Here is the output schema:
Human: Anna is 23 years old and she is 6 feet tall
现在让我们调用它:
chain = prompt | llm | parser
chain.invoke({"query": query})
People(people=[Person(name=‘Anna’, height_in_meters=1.8288)])
自定义解析
您也可以使用 LangChain Expression Language (LCEL) 创建自定义提示和解析器,使用普通函数从模型的输出中解析输出:
import json
import re
from typing import List
from langchain_core.messages import AIMessage
from langchain_core.prompts import ChatPromptTemplate
from langchain_core.pydantic_v1 import BaseModel, Field
class Person(BaseModel):
"""Information about a person."""
name: str = Field(..., description="The name of the person")
height_in_meters: float = Field(
..., description="The height of the person expressed in meters."
)
class People(BaseModel):
"""Identifying information about all people in a text."""
people: List[Person]
# Prompt
prompt = ChatPromptTemplate.from_messages(
[
(
"system",
"Answer the user query. Output your answer as JSON that "
"matches the given schema: ```json\n{schema}\n```. "
"Make sure to wrap the answer in ```json and ```tags",
),
("human", "{query}"),
]
).partial(schema=People.schema())
# Custom parser
def extract_json(message: AIMessage) -> List[dict]:
"""Extracts JSON content from a string where JSON is embedded between ```json and ```tags.
Parameters:
text (str): The text containing the JSON content.
Returns:
list: A list of extracted JSON strings.
"""
text = message.content
# Define the regular expression pattern to match JSON blocks
pattern = r"```json(.*?)```"
# Find all non-overlapping matches of the pattern in the string
matches = re.findall(pattern, text, re.DOTALL)
# Return the list of matched JSON strings, stripping any leading or trailing whitespace
try:
return [json.loads(match.strip()) for match in matches]
except Exception:
raise ValueError(f"Failed to parse: {message}")
这是发送给模型的提示:
query = "Anna is 23 years old and she is 6 feet tall"
print(prompt.format_prompt(query=query).to_string())
System: Answer the user query. Output your answer as JSON that matches the given schema:
json {'title': 'People', 'description': 'Identifying information about all people in a text.', 'type': 'object', 'properties': {'people': {'title': 'People', 'type': 'array', 'items': {'$ref': '#/definitions/Person'}}}, 'required': ['people'], 'definitions': {'Person': {'title': 'Person', 'description': 'Information about a person.', 'type': 'object', 'properties': {'name': {'title': 'Name', 'description': 'The name of the person', 'type': 'string'}, 'height_in_meters': {'title': 'Height In Meters', 'description': 'The height of the person expressed in meters.', 'type': 'number'}}, 'required': ['name', 'height_in_meters']}}}
. Make sure to wrap the answer injson and
tags
Human: Anna is 23 years old and she is 6 feet tall
当我们调用它时它看起来是这样的:
chain = prompt | llm | extract_json
chain.invoke({"query": query})
[{‘people’: [{‘name’: ‘Anna’, ‘height_in_meters’: 1.8288}]}]
总结与扩展知识
本文介绍了如何从语言模型中获取结构化的输出数据,这在将数据插入数据库或与其他系统集成时非常有用。

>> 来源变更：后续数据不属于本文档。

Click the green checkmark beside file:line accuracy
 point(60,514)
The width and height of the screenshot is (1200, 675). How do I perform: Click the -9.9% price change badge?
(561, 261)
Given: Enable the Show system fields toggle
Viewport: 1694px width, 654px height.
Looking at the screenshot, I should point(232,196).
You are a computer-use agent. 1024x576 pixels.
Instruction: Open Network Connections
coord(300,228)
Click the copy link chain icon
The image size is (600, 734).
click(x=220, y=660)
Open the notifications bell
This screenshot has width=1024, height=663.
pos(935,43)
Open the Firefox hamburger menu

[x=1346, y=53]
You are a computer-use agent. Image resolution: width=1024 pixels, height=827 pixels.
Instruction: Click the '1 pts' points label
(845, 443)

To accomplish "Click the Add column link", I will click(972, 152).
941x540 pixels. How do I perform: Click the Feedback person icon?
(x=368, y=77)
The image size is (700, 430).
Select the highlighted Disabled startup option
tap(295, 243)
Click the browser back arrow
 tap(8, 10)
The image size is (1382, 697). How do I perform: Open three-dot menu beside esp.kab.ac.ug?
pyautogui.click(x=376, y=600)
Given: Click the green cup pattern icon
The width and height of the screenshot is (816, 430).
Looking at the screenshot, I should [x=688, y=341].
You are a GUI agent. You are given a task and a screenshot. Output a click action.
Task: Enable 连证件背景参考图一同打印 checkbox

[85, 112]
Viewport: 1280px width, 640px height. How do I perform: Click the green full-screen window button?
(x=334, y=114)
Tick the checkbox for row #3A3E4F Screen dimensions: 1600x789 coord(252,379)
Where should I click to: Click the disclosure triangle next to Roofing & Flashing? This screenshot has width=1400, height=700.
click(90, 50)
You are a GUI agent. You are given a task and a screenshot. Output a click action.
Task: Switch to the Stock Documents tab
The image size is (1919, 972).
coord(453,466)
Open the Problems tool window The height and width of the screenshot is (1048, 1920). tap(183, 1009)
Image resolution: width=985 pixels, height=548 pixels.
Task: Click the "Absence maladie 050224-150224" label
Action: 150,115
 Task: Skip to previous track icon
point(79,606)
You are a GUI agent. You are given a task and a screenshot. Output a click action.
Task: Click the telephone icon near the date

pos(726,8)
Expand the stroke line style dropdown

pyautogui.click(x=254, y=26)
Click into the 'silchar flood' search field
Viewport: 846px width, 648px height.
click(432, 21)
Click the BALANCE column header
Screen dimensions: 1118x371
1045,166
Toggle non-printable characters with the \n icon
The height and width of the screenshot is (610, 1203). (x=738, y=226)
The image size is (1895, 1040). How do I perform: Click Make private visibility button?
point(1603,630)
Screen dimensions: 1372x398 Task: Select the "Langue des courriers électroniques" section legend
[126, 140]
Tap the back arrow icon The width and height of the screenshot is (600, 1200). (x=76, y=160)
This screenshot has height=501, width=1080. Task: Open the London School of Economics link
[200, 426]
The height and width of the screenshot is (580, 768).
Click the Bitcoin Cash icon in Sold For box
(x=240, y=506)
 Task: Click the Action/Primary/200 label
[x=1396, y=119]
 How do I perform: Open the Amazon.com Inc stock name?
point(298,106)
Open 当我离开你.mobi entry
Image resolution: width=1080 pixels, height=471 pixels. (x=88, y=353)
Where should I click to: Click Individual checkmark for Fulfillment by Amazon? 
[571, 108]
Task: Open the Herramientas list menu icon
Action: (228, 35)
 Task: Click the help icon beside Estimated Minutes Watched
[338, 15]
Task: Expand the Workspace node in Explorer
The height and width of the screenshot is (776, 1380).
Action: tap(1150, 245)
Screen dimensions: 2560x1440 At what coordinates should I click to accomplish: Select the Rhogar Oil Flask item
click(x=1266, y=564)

我们探讨了几种方法,包括使用 .with_structured_output()
方法、处理多个模式、流式传输输出、少量示例提示、直接提示和解析模型等。
通过这些方法,可以确保模型的输出不仅仅限于文本,而是可以转换成具体的数据结构,如 Pydantic 对象或 JSON 对象,从而更容易地被程序处理和分析。
扩展知识:
- Pydantic:一个用于数据验证和设置管理的 Python 库,它使用 Python 类型注解来验证输入数据的类型和结构。
- JSON Schema:一种基于 JSON 的格式,用于描述 JSON 数据结构的类型、属性和验证规则。
- LangChain:一个用于构建和运行复杂语言模型链的框架,提供了一系列的工具和接口。
- 环境变量:用于存储配置信息,如 API 密钥,使代码更加安全和灵活。
- 工具调用(Tool Calling):一种模型能力,允许模型在生成文本时调用外部工具或函数。
- LangChain Expression Language (LCEL):LangChain 的表达式语言,用于创建自定义提示和解析器。
- 流式传输(Streaming):一种技术,允许逐步处理数据,而不是一次性处理整个数据集。
- 少量示例提示(Few-shot prompting):一种技术,通过向模型展示少量示例来引导模型生成特定格式的输出。